Key result columns in the module tables:

  • module: Intra-database module identifier (e.g., “go_Module_2”, “kegg_Module_15”)
  • module_annotation: Representative pathway name for the module (pathway with lowest p-adjust for ORA or highest |NES| for GSEA)
  • Description: Names of all pathways in the module (separated by ;)
  • module_content: All pathway/term IDs grouped in this module
  • Count: Number of genes/metabolites from input list in the module
  • p_adjust: Best (lowest) adjusted p-value among pathways in the module

Data Visualization Tab: Generate similarity network plots

  • Click “Generate plot” to create network visualizations for modules from each database
  • Customize plot parameters (degree cutoff, text display options)

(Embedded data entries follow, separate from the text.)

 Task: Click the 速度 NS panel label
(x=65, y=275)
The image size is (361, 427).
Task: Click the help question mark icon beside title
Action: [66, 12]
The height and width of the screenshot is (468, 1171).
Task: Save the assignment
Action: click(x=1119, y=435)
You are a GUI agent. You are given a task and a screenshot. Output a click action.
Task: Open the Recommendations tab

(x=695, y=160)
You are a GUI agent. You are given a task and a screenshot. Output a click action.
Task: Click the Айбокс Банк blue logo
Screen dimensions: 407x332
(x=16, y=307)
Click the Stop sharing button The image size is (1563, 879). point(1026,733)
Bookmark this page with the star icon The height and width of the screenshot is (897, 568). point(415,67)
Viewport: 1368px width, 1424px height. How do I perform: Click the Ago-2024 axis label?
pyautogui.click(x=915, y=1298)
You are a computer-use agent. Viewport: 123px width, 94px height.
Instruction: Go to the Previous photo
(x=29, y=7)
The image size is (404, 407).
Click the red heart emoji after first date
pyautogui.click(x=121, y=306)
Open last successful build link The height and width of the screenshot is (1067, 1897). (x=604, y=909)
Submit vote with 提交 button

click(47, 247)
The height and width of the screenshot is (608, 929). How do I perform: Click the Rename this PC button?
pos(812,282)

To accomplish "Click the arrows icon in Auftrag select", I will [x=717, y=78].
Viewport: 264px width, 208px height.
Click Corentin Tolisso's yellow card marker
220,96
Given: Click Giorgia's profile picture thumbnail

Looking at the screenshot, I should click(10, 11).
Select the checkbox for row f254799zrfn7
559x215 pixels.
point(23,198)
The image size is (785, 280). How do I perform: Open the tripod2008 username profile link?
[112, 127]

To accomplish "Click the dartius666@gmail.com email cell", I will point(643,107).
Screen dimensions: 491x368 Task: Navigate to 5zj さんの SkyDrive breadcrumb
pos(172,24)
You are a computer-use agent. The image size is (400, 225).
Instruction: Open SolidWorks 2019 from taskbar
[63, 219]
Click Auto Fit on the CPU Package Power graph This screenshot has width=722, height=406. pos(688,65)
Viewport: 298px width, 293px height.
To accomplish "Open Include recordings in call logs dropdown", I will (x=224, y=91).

R Object Tab: Access the complete results object

  • View a summary of the analysis results
  • Download the complete functional module object (.rda format) for further analysis in R

For biotext embedding results, you’ll see a simplified results panel to download the results (.rda format) which include a similarity matrix and your enrichment analysis result for use in downstream clustering analysis.

Note

Embedding Results: The similarity matrix from biotext embedding is typically large and computationally intensive to display. Instead of showing the full matrix in the interface, you can download it for use in subsequent analysis steps or external tools.

13.5 Step 5: View Analysis Code

Click the “Code” button to see the exact R code that replicates your analysis. This feature provides:

  • Reproducibility: Copy and paste code into R scripts
  • Learning: Understand the underlying MAPA functions and parameters
  • Customization: Modify parameters for batch processing or additional analyses

13.6 Method Comparison

Aspect Traditional Methods Biotext Embedding
Speed Fast, deterministic Slower, requires API calls
Cost Free API usage costs
Reproducibility Fully reproducible Highly reproducible (minor API variations)
Novel discoveries Based on known annotations Can identify functional relationships beyond overlap
Internet dependency Minimal (for database updates) Required for API access
Cross-database integration Limited by annotation overlap Excellent semantic integration

13.7 Next Steps

Once your similarity calculation is complete:

  1. Review and Download Results: Examine the similarity patterns and download results for further analysis and as backup copies so that you can restart from this point if needed.

  2. Proceed to Clustering: Click the “Next” button to move to the Pathway Clustering section

The similarity results will automatically be available for the next step in your MAPA analysis workflow in this current session, where you’ll group related pathways into functional modules.